Segment Open

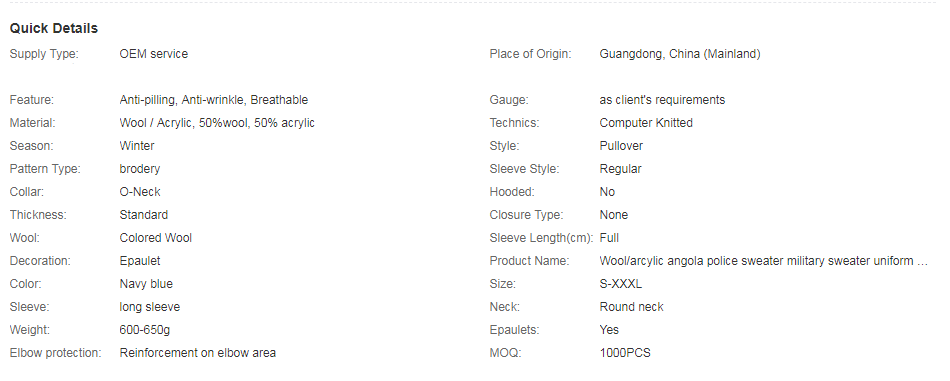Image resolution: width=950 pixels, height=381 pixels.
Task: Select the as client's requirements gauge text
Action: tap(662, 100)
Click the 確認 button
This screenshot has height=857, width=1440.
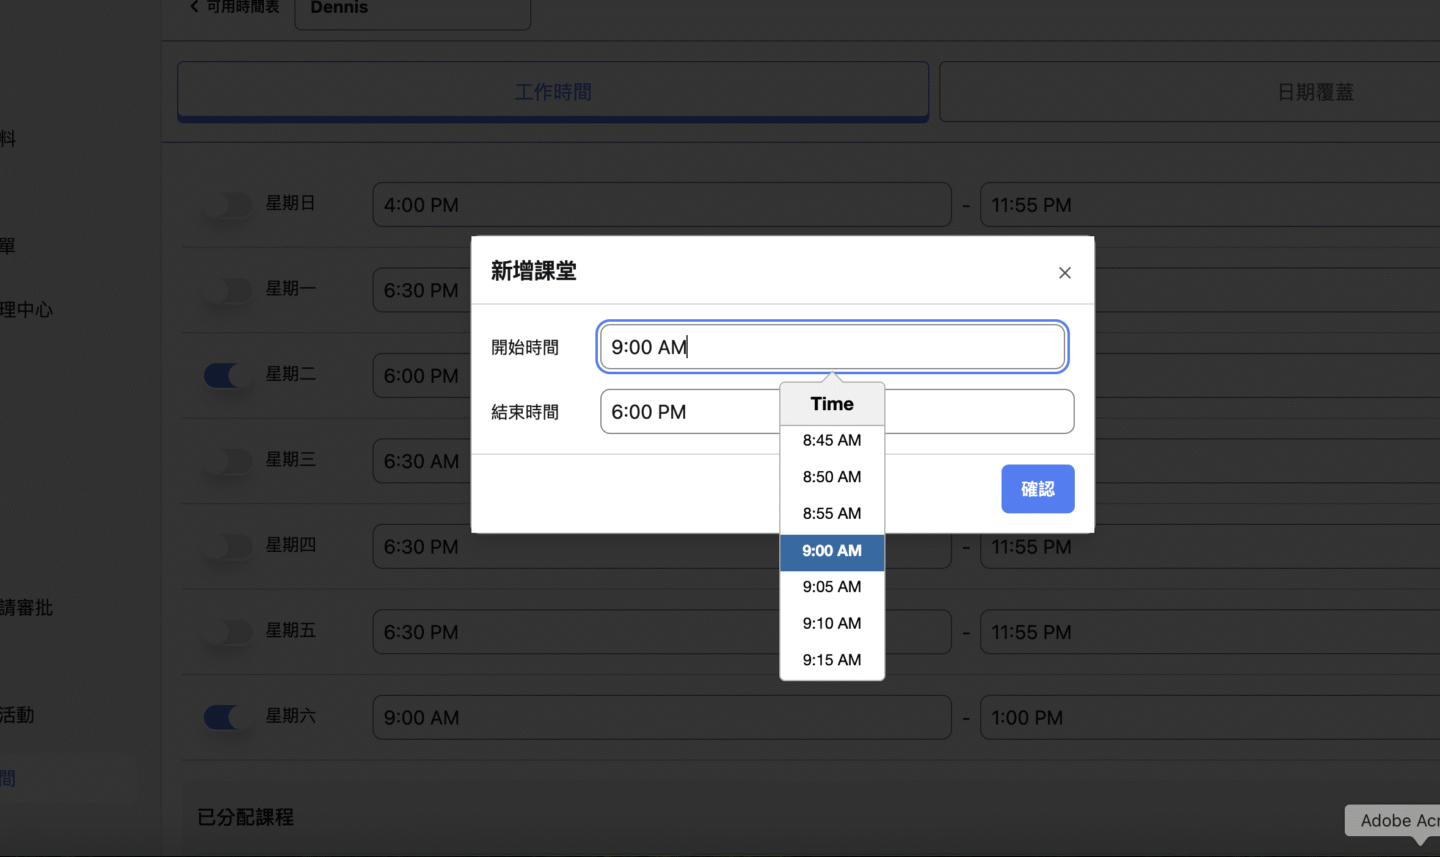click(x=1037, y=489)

Segment Closed

• **What the exercise asks**
I need the lines from the line holding "Click the 確認 button" through the end of the material, inclusive, restated word for word and without pictures.

• **Solution to this problem**
Click the 確認 button
This screenshot has height=857, width=1440.
click(x=1037, y=489)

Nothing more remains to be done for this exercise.